This function does not return a value, if the operation is successful.

Return type:

None

Raises:

GraphError – If the operation fails.

import_edges_as(edges, new_ids, merge=False)#

Import multiple edges into the graph with new ids.

This function takes a vector of edge objects, a list of new edge ids and an optional boolean flag. If the flag is set to true, the function will merge the import of the edges even if they already exist in the graph.

Parameters:
  • edges (List[Edge]) – A vector of edge objects representing the edges to be imported.

  • merge (bool) – An optional boolean flag indicating whether to merge the import of the edges. Defaults to False.

Returns:

This function does not return a value, if the operation is successful.

Return type:

None

Raises:

GraphError – If the operation fails.

import_node(node, merge=False)#

Import a single node into the graph.

This function takes a node object and an optional boolean flag. If the flag is set to true, the function will merge the import of the node even if it already exists in the graph.

Parameters:
  • node (Node) – A node object representing the node to be imported.

  • merge (bool) – An optional boolean flag indicating whether to merge the import of the node. Defaults to False.

Returns:

A nodeview object if the node was successfully imported, and an error otherwise.

Return type:

NodeView

Raises:

GraphError – If the operation fails.

import_node_as(node, new_id, merge=False)#

Import a single node into the graph with new id.

This function takes a node object, a new node id and an optional boolean flag. If the flag is set to true, the function will merge the import of the node even if it already exists in the graph.

Parameters:
  • node (Node) – A node object representing the node to be imported.

  • new_id (str|int) – The new node id.

  • merge (bool) – An optional boolean flag indicating whether to merge the import of the node. Defaults to False.

Returns:

A nodeview object if the node was successfully imported, and an error otherwise.

Goal: Write the next part of the graph import documentation, picking up after its last line and keeping the same format.

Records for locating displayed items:
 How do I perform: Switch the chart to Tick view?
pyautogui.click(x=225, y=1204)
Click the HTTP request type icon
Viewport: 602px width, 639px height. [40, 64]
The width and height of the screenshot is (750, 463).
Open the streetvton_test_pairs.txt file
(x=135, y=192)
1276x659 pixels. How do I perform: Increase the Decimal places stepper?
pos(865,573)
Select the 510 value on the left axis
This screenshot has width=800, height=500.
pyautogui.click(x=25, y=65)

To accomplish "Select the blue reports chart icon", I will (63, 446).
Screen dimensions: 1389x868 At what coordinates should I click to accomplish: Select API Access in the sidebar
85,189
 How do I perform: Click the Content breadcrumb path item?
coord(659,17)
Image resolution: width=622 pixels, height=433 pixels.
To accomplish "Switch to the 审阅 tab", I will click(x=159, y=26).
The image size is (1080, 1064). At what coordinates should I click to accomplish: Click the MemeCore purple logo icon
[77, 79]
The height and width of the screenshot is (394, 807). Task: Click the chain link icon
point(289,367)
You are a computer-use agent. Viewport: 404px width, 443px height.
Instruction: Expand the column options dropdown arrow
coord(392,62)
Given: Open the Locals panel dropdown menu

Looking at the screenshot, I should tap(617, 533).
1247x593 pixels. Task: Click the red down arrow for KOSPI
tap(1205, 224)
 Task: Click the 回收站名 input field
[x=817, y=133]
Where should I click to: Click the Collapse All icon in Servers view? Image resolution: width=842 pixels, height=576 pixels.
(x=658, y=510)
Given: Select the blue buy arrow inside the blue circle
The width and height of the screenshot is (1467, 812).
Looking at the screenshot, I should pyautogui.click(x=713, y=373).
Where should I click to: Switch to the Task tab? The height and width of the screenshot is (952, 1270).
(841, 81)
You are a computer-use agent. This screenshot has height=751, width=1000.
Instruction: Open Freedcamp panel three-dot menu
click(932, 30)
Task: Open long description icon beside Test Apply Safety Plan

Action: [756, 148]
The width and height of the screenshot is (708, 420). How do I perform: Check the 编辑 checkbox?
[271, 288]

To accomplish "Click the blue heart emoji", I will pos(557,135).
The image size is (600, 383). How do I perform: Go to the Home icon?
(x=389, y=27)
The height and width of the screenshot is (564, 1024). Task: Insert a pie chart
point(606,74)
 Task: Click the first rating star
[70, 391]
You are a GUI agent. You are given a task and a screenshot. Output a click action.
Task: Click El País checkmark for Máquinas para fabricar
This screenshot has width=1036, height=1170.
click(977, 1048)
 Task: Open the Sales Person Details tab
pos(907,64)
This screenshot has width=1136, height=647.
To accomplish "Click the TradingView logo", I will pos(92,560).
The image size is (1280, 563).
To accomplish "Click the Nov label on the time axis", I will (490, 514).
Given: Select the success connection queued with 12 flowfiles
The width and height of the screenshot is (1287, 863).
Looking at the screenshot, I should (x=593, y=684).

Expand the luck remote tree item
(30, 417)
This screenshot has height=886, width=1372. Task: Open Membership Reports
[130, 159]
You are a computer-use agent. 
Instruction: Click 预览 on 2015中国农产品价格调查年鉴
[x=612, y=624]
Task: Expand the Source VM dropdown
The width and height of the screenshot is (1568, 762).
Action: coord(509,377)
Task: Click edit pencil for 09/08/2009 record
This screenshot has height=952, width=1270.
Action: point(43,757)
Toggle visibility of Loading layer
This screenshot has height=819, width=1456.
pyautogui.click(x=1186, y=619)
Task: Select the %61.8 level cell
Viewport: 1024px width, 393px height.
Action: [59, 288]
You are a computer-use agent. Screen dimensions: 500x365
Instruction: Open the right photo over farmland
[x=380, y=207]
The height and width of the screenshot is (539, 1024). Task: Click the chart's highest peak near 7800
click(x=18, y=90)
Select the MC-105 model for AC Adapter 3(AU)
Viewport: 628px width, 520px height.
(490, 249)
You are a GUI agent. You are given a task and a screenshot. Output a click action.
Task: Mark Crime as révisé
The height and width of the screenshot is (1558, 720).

The result:
Return type:

NodeView

Raises:

GraphError – If the operation fails.

import_nodes(nodes, merge=False)#

Import multiple nodes into the graph.

This function takes a vector of node objects and an optional boolean flag. If the flag is set to true, the function will merge the import of the nodes even if they already exist in the graph.

Parameters:
  • nodes (List[Node]) – A vector of node objects representing the nodes to be imported.

  • merge (bool) – An optional boolean flag indicating whether to merge the import of the nodes. Defaults to False.

Returns:

This function does not return a value, if the operation is successful.

Return type:

None

Raises:

GraphError – If the operation fails.

import_nodes_as(nodes, new_ids, merge=False)#

Import multiple nodes into the graph with new ids.

This function takes a vector of node objects, a list of new node ids and an optional boolean flag. If the flag is set to true, the function will merge the import of the nodes even if they already exist in the graph.

Parameters:
  • nodes (List[Node]) – A vector of node objects representing the nodes to be imported.

  • new_ids (List[str|int]) – A list of node IDs to use for the imported nodes.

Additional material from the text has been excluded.